**SELECTED PASSAGE:**
━━━━━━
Sometimes we talk as if the present state of things were a sort of terminus; as if by many roads we had at last reached Rome. Would it not be wiser to look upon the Olympian Washington and the Adams Memorial and the lately-discussed Civic Virtue as so many figures marking stations of a journey by no means finished? We have had competent leaders in the immediate past of our sculpture; is there anything in our American way of life and our American view of art that will prevent our having competent leaders in the future? We are too close to that question to answer it, beyond saying that we are full of hope. And art is one of those matters concerning which despair is criminal. Certainly the chaos resulting from the World War is not as yet sufficiently transformed for the wisest to know from what Ark, high and dry on what Ararat, will issue the new hopes of all mankind. We can only cry out with Galsworthy, not yet are there enough lovers of beauty among us.

Our introductory chapter noted with some emphasis the fact that through Jefferson’s hands the realism of France and the idealism of Italy came to the aid of our new-born plastic art. Houdon happened to be a greater sculptor than Canova; it was our good fortune that we had Houdon at all. And Jefferson drew the curtain for a steadily unfolding act in the drama. Since his day, France and Italy have always been our chief allies in our sculpture. Because of this, and because of the Roman origin of most of the British culture our early settlers brought with them, bred in the bone, it follows that the main current of American sculpture, in thought, in feeling, and even in workmanship, has been fed from the boundless streams of Mediterranean civilization. Now and again, a Celtic influence, a German influence, a Scandinavian influence has made itself felt, for better or for worse.

Each new influence as it comes we shall prize for what it is, after the gloss or shock of novelty is worn off. Each may have an importance we can but guess at. Saint-Gaudens was deeply conscious that he had received his legacy of artistic sensitiveness quite as much from his Irish mother as from his French father, born in Southern France not far from those sculptured mountains on which many a French poet and artist opened infant eyes. Perhaps Celtic glamor was all that made his vision of man somewhat different from that of many of his comrades at the petite école,—just different enough to give his later work a chance at immortality, while the images they shaped had to go back dumb to the clay-pit again. It is a great gift, the Celtic eye, though making small boast of seeing things steadily and seeing them whole; ah, nothing so prosaic as that! Celtic melancholy and Celtic mirth raise up a kind of shimmering rainbow-dust through which an image is seen in glorious parts; and Celtic exasperation loves stir more than steadiness. But the plodders need the seers; and ever since the time of Crawford and his Past and Present of the Republic, our sculpture has been graced and enlivened by many a Mac and O; never more so than to-day. The Wren epitaph fits them even during their lifetime:—Circumspice.
━━━━━━
**DATA EXTRACTS:**
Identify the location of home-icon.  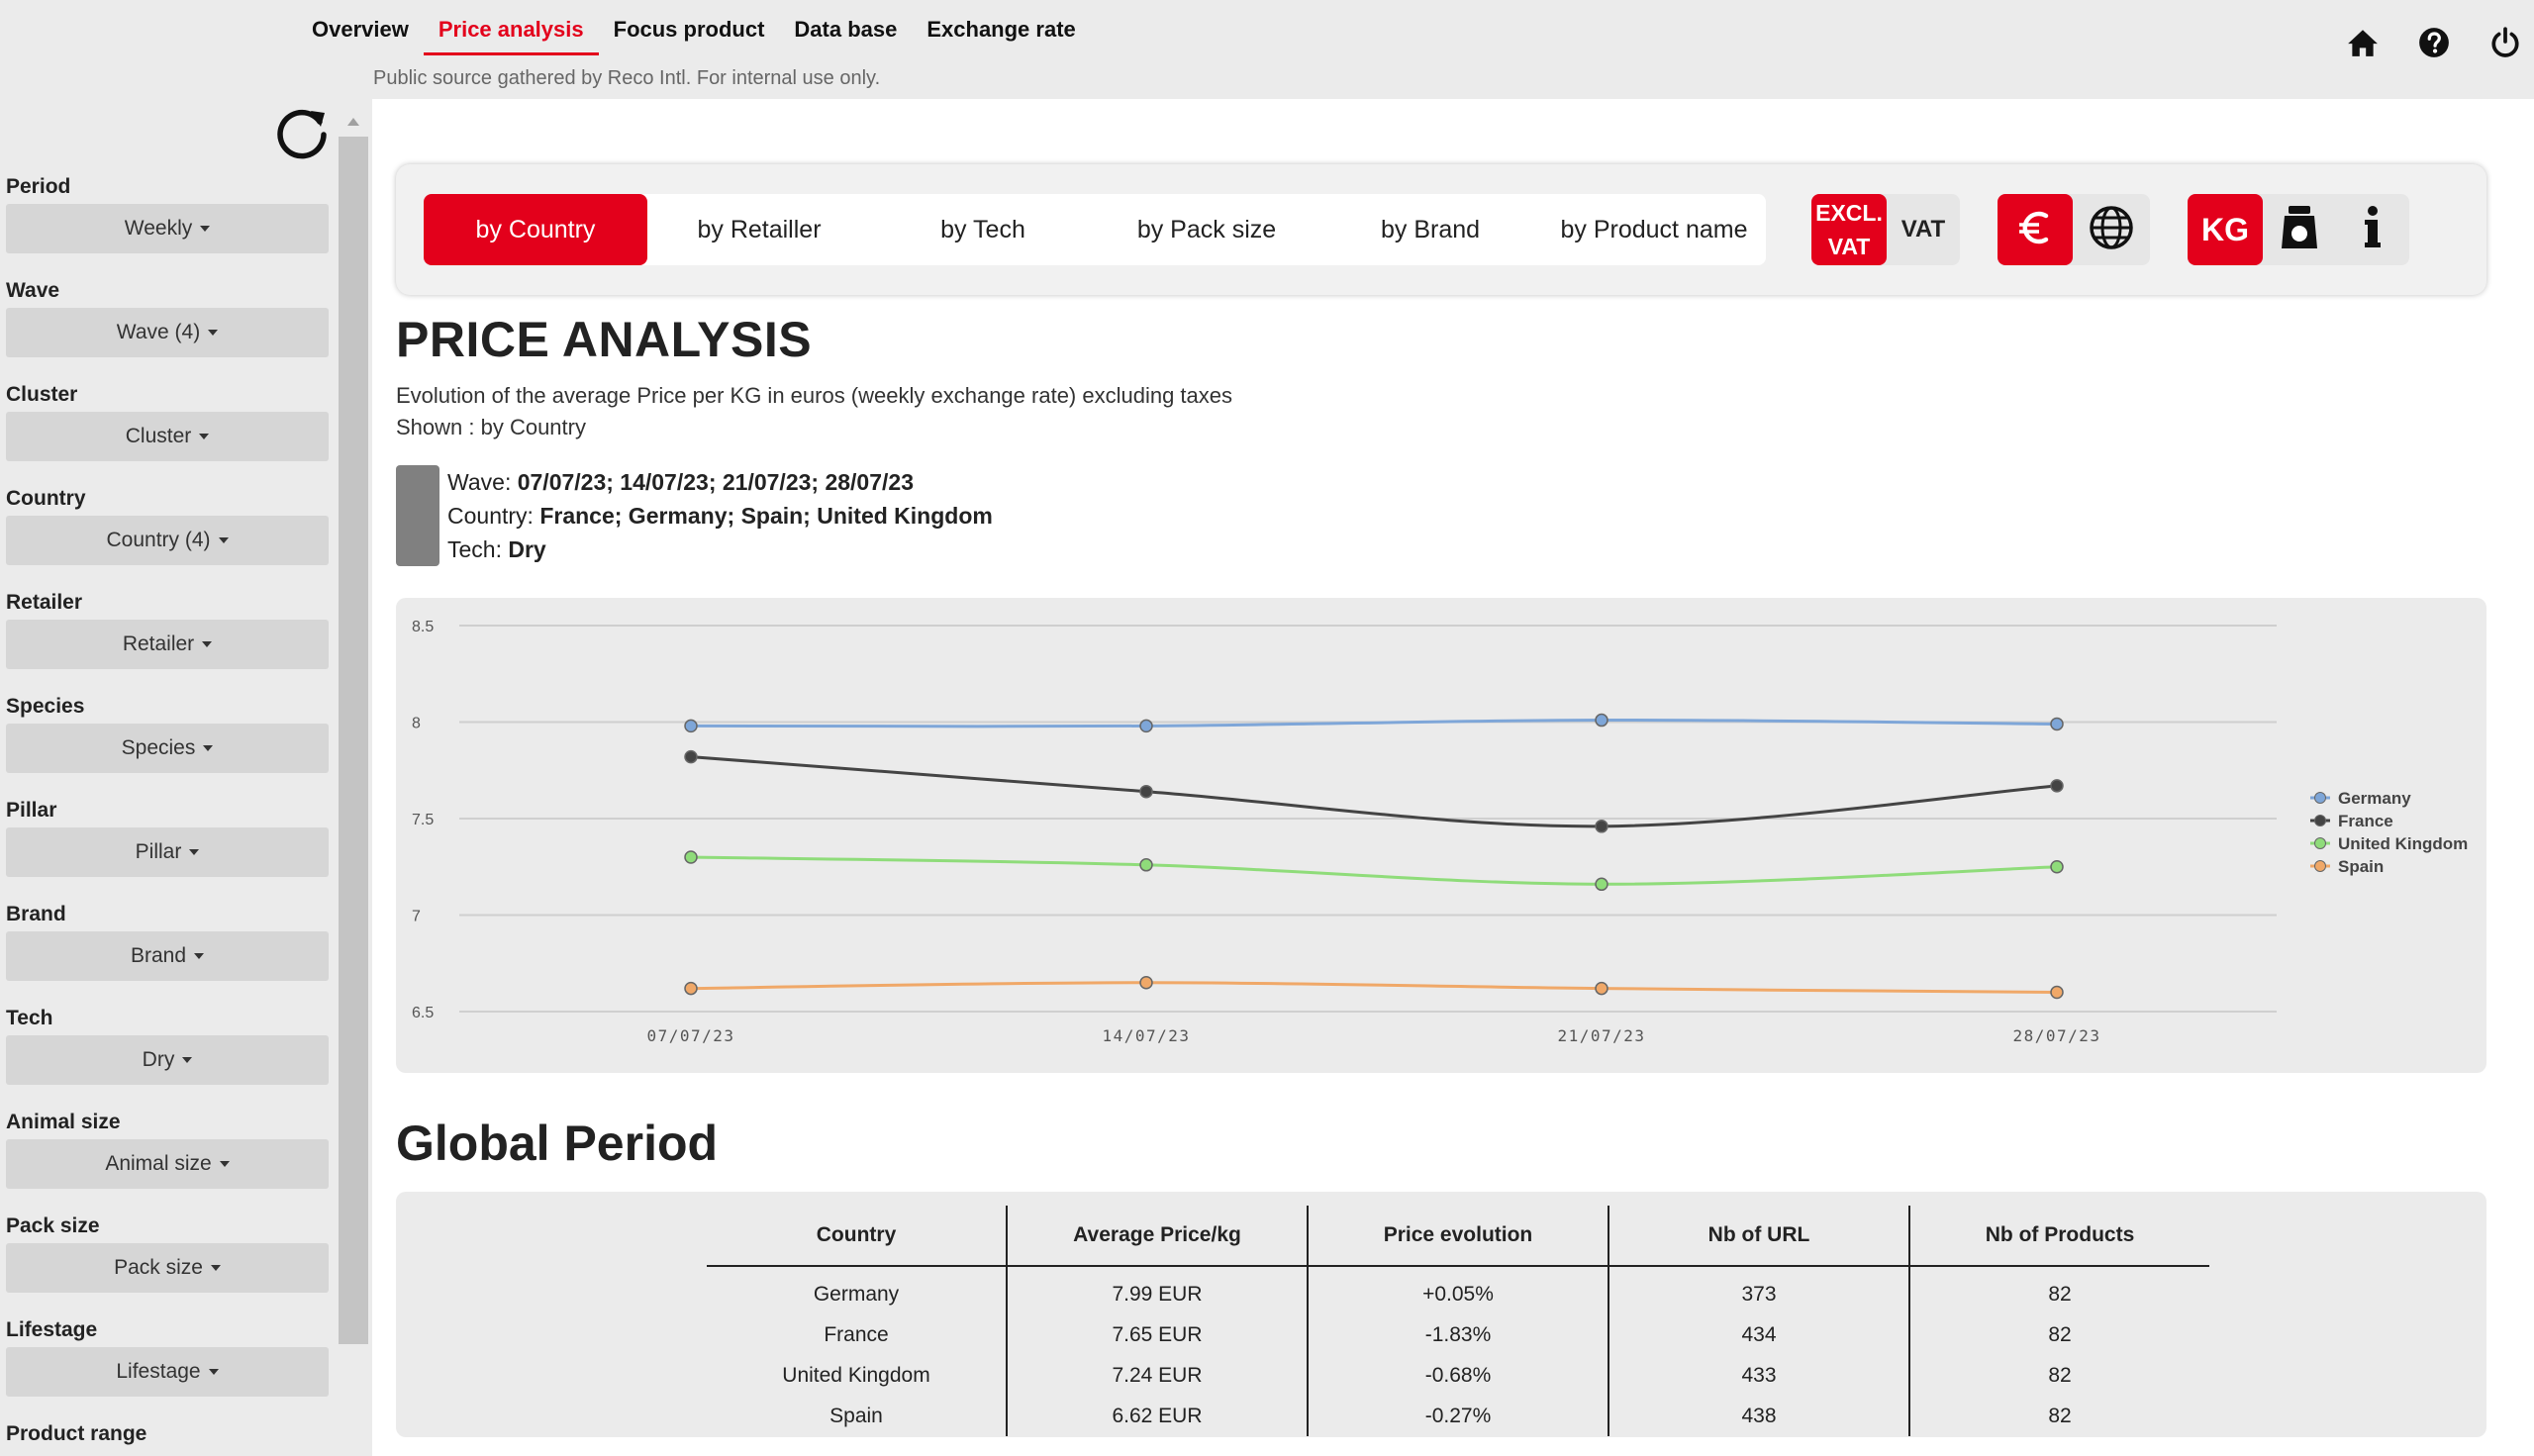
━━━━━━
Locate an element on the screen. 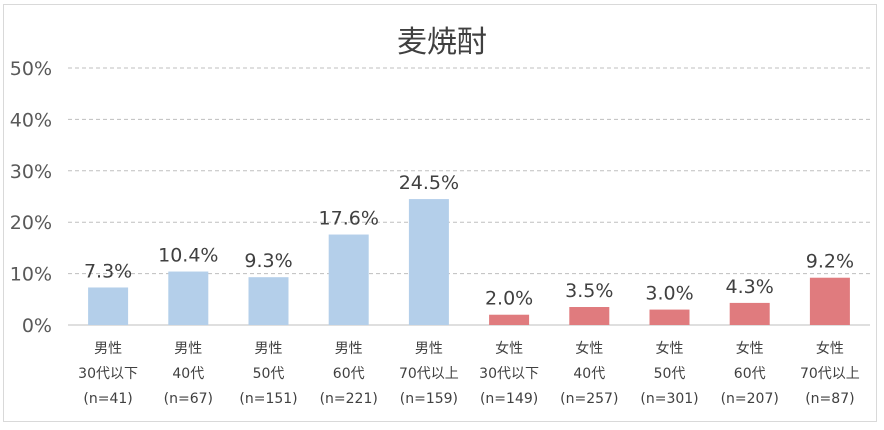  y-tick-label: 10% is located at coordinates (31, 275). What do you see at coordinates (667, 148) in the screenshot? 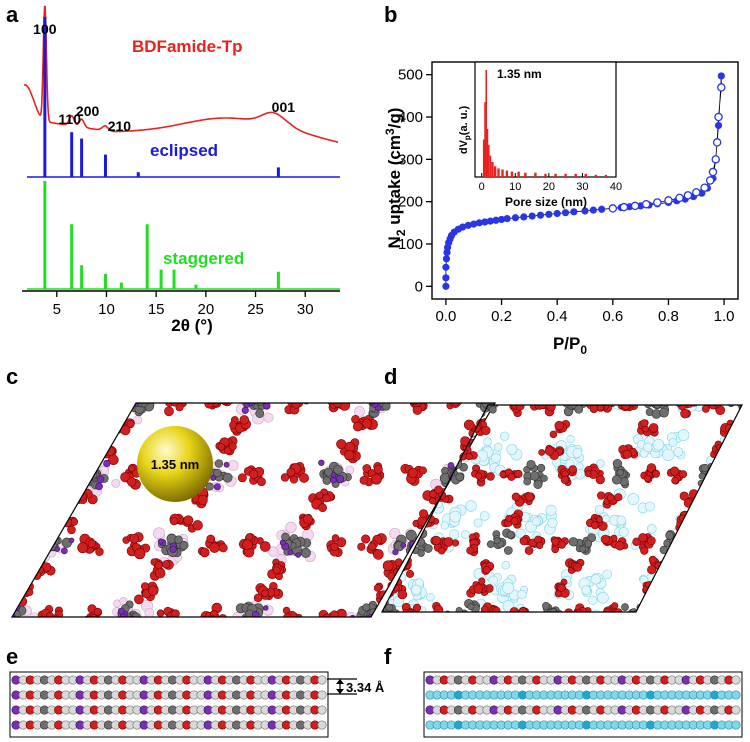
━━━━━━
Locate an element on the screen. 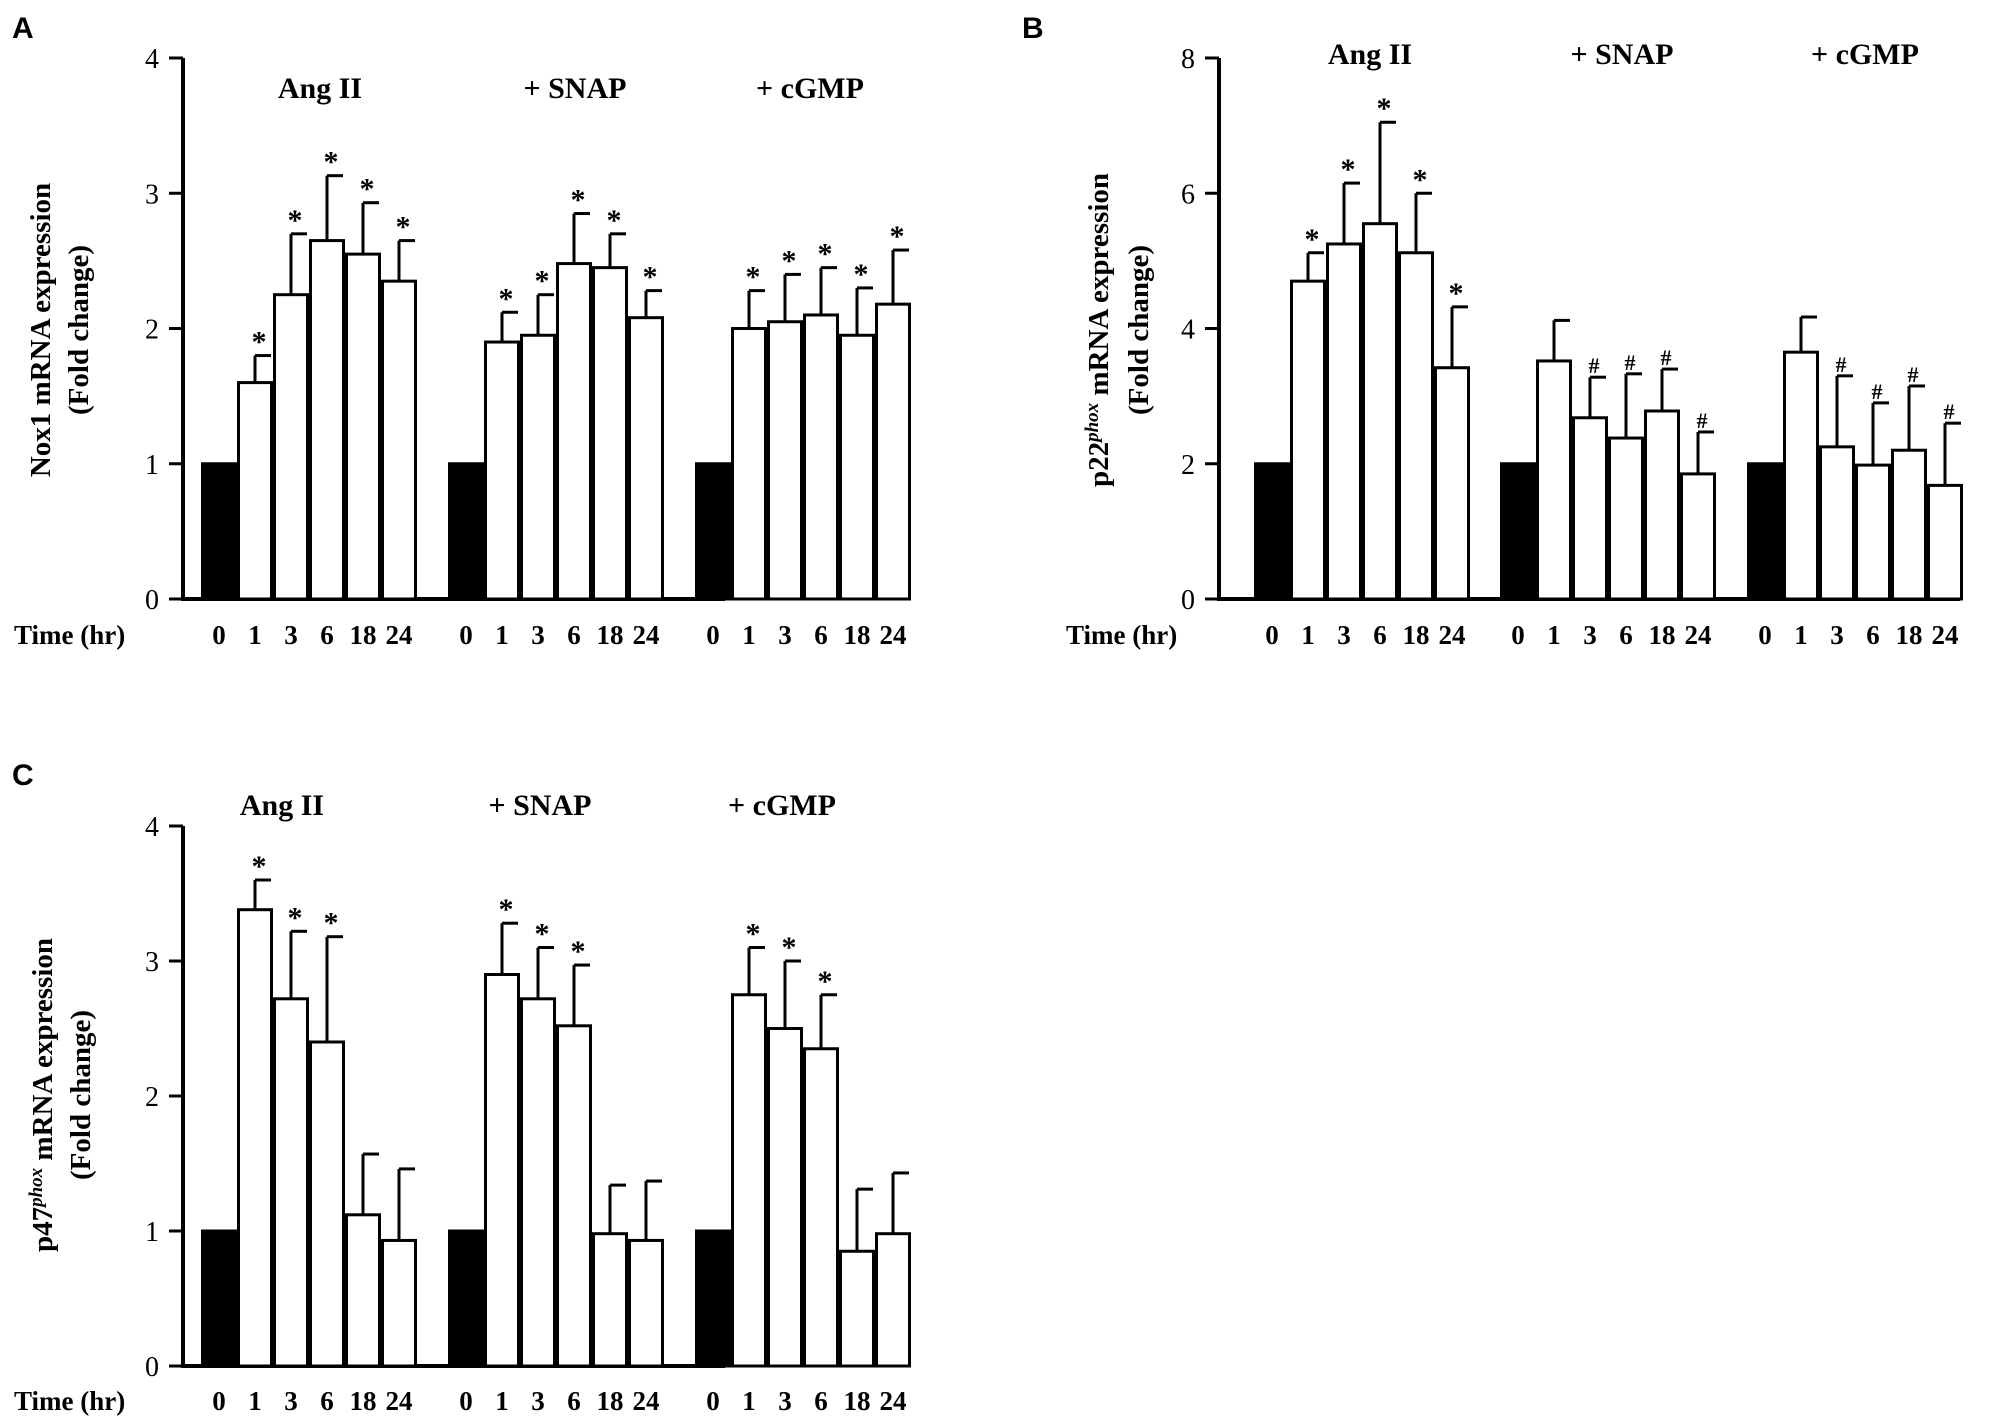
━━━━━━
**TASKS TO PERFORM:**
1) According to the passage on American sculpture, which two countries have been the chief allies of American sculpture since Jefferson's day?
2) Extend the passage on American sculpture, picking up right after its final sentence.

**SET OF ANSWERS:**
1) France and Italy.

2)
So in our country as in Britain, the Scottish and the Irish and the Welsh strains in the blood key up the English-speaking peoples in their arts of vision and expression. Yet when all such things are said, (and much more might be said, with unmannerly talk of “creeping Saxons” and the like) the fact remains that the future art of the United States is even less easy to foreknow than that of the British Isles; and this because of what we call our “melting-pot” population, with all its benefits and drawbacks, its clamorous and conflicting ideals in art and in morality. The great American alembic is still seething. Newer forces than any that have come from Britain and France and Italy are now stirring here. What of these? Mr. Sloane, in his address on the sculptor Ward, reminded us of the slow evolution of sculpture, of the long journey between the Memnon and the Hermes, of the swifter travel between Greek art and our own, and of our recent return, not only to the classic, but to the oriental. That inquiring look toward the Orient, a corner of the earth always revered in occidental art, was never so general as at present. Some time ago, the studies of our sculptors at the American Academy at Rome led them to the eastern borders of that richly intricate rim of the Mediterranean basin; a rim from which we are still plucking jewels of hitherto unimagined splendor, such as those of Tut-ankh-Amen’s tomb. But before pressing still farther eastward, let us glance a moment at the familiar influences of recent formative years.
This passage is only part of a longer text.